Where once media was common ground between strangers (what TV shows do you watch, what books do you read, what websites do you like) the abundance of media choice has made this topic treacherous - expect to end up explaining your favorite thing the other person has never heard of the next time you try to connect with someone on that level. Each person is consuming his or her own little diet of media. This offers a new paradigm for strangers: with fewer points of perceived common interest, a conversation is forced into a more human level. Instead of “Do you watch Lost?” or “What do you think about Louis CK?” we might ask more human level questions, such as “What makes you happy?”
Media is filtered. We know that. But think about the filter in this way: Are we clever enough to decode a stranger by their reactions to possibly shared experience of something somebody else made?

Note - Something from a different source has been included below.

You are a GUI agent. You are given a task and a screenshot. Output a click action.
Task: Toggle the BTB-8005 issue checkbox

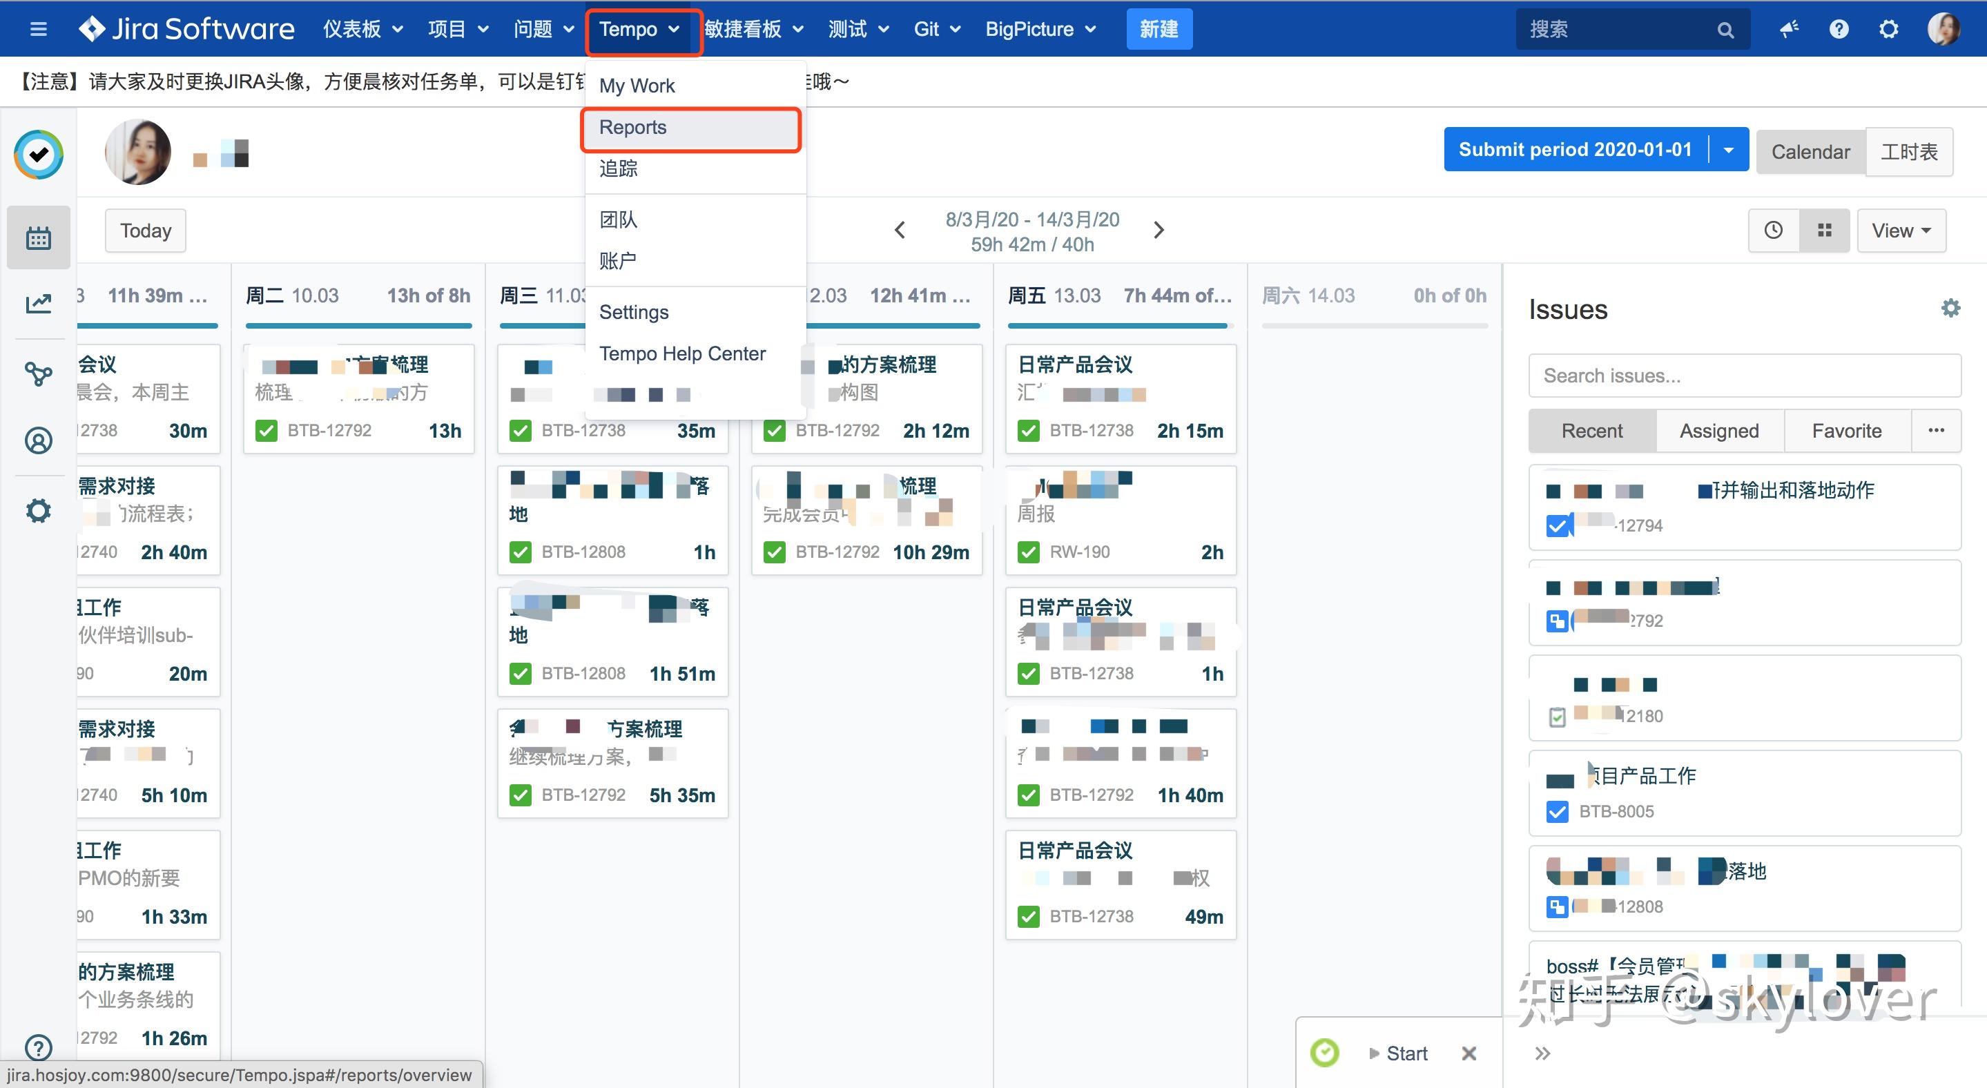point(1557,811)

“A few years ago I sat on a plane next to a kid who’d been to Bosnia and Afghanistan and was on his way back for his third tour in Iraq—he was maybe twenty-two or twenty-three years old. He told me he’d seen and done things that nobody his age should have seen or done, had lost a lot of friends, etc. And you could see it in him—he was nervous and twitchy and tormented. I was teaching undergrads at that time and he was basically their age, so it was striking to see this sweet young guy, with no previous (pre-military) knowledge of the larger world, who had now acquired something that would stay with him the rest of his life: shame, rage, a dawning realization that he’d been robbed of something, i.e., the calmer, saner life he might have led, in which things like love and contentedness would have come more easily for him—and to contrast that with the lives being led by his contemporaries back on campus. What was the difference? In this case, class. He came from a place where the military was a solidly good choice for him. He seemed like a contemporary version of the wedding guest in “The Rime of the Ancient Mariner”—compelled to talk, over and over, about what had happened to him. But his monologue also had this stilted, reality-show confession-booth quality to it—he seemed intent on presenting his story in a certain way: dramatic, macho, rife with clichés. He seemed to be lacking, in other words, the narrative mode/language with which he could start working through the shit that had happened to him, and was trying to sort it all out using some combination of FoxSpeak + MTVSpeak. Which was also, in a complicated way, an effect of social class. So it was a kind of double whammy.”—George Saunders, discussing his new story in the Summer Fiction issue of the New Yorker.